Aramis Ramirez - One of the main culprits behind the Cubs’ slow start has been their slugging third baseman. Ramirez has struggled at the plate, hitting .168 for the year with just five home runs. Unfortunately for A-Ram he is also dealing with a significant thumb injury that has finally landed him on the DL. The injury first became an issue in late May and has forced him to miss eight of Chicago’s last 16 games. X-rays were negative but the right thumb remains tender and painful at its base in an area known as the themar eminence. Injuries to the thumb become an issue as the athlete is unable to perform different pinching motions and various grips. Obviously this is particularly problematic in baseball, specifically while batting and throwing. Ramirez has attempted to modify his grip at the plate but the adjustments have not paid off as he has just two extra-base hits since the thumb became an issue. Fantasy teams with a healthy roster can afford to stash Ramirez and hope an improved thumb and a chance to clear his head will help, but those owners with other injury issues may want to think about dropping the former All-Star in shallow leagues. Chad Tracy will join the Cubs as his replacement on the roster, but his effectiveness at the major league level since undergoing microfracture knee surgery with the D-Backs remains to be seen.

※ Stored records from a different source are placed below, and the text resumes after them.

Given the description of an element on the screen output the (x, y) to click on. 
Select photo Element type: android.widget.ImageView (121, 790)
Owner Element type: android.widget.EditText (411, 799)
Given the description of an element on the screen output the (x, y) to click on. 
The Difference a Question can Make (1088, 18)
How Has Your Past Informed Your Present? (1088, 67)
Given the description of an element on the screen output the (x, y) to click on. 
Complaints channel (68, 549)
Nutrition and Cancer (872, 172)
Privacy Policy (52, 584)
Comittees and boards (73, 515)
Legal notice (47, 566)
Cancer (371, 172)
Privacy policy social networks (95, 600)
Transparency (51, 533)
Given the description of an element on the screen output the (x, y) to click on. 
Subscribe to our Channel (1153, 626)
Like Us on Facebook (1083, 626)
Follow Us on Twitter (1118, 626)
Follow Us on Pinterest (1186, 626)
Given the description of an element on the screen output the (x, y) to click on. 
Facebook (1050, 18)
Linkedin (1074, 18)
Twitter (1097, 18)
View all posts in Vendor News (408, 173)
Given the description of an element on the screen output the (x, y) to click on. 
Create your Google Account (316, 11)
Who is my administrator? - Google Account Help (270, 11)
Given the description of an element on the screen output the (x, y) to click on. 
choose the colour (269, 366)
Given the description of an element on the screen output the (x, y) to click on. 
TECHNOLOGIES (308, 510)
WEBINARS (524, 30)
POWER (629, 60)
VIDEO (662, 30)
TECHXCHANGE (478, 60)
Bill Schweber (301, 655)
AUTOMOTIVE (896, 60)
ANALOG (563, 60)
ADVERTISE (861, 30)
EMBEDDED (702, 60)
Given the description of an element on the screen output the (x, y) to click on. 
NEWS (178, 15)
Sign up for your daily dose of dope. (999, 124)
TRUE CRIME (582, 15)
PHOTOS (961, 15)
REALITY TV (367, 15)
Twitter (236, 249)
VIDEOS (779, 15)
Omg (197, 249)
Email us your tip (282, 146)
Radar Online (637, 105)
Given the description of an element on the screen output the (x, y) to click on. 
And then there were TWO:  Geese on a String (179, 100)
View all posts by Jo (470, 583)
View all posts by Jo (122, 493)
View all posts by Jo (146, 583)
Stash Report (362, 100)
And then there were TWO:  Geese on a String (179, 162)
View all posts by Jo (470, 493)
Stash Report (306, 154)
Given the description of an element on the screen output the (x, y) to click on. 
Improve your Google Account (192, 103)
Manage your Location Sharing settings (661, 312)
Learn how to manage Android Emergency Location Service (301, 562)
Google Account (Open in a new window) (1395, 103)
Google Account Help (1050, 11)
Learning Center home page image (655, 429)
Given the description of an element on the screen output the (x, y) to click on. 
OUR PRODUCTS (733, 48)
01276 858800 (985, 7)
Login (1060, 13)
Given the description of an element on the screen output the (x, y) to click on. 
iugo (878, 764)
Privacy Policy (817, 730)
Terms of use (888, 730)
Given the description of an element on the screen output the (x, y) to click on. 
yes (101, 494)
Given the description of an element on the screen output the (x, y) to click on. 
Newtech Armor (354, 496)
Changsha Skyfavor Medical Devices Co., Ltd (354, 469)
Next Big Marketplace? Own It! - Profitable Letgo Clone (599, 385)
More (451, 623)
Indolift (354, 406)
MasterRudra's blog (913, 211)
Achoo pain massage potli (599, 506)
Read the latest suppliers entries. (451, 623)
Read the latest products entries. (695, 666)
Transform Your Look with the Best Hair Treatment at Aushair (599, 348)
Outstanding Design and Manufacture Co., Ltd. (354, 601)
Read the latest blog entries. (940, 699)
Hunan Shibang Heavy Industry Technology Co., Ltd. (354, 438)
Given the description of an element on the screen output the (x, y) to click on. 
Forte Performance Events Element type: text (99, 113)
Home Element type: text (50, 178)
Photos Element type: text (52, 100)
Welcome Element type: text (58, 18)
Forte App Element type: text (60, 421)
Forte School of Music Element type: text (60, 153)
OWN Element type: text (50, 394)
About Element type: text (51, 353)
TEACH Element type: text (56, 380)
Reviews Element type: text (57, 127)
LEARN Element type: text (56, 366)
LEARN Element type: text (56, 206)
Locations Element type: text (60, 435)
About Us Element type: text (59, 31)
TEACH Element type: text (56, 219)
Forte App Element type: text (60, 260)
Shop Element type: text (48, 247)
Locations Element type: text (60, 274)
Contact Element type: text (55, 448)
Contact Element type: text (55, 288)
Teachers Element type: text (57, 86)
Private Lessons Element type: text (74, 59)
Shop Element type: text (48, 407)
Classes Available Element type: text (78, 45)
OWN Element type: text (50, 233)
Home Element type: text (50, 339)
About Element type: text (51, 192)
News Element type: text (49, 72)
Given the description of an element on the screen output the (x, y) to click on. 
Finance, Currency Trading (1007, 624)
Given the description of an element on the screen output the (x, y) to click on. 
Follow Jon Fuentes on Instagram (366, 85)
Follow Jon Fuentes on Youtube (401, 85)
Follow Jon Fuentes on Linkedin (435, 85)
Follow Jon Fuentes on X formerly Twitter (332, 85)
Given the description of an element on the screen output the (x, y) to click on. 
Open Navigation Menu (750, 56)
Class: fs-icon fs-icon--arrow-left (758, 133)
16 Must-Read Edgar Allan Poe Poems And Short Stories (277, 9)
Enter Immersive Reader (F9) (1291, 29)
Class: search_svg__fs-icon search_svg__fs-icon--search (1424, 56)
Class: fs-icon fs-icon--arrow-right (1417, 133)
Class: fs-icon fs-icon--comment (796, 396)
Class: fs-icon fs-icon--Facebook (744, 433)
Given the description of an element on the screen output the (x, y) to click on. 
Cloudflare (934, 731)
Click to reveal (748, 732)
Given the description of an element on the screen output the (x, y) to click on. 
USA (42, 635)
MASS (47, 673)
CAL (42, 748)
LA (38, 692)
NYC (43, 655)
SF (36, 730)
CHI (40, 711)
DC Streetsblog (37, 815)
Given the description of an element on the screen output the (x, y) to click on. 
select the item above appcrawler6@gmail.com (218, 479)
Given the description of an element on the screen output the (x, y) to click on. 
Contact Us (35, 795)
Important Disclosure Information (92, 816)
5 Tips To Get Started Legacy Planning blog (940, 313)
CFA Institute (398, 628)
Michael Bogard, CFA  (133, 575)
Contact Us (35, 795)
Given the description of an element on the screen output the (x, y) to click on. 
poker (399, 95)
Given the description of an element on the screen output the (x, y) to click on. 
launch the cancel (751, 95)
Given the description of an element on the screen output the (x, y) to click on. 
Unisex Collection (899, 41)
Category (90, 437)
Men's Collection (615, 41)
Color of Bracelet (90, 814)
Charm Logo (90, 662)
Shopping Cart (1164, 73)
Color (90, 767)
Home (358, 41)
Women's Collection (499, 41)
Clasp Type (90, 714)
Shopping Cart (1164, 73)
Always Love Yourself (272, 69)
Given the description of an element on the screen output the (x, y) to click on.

Orlando Hudson - The Twins placed their starting second baseman on the 15-day disabled list, but they expect Hudson’s recovery from a left wrist sprain to be quick. Hudson aggravated his wrist on May 30 when he collided with teammate Denard Span. The injury is a bit of a concern for fantasy owners based on Hudson’s history of wrist problems. The issues originally began in 2007 following a ligament tear and again in 2008 when he dislocated the same wrist. Both injuries required surgery to repair the resulting damage and prematurely ended each season. Fortunately, a visit with the surgeon who performed the operations went well and Hudson could be back on the field as early as next week. The move to the disabled list was retroactive to May 31 making him eligible for a June 15 return. The move allowed the Twins to active Michael Cuddyer from the bereavement list.
Grady Sizemore - Last week we discussed the specifics surrounding Sizemore’s impeding knee surgery. Well the surgery was a success but unfortunately, microfracture surgery was required to repair loose cartilage in his left knee. The Indians expect Sizemore will require six to nine months to make a complete recovery. While this season is over, the former All-Star should return next season and be available at a much-discounted price. Sizemore is only 27 years old and is fully capable of making a successful return but his future remains cloudy, as injuries to the knee, as well as his abdomen and elbow, have limited him to just 139 games over the past two seasons.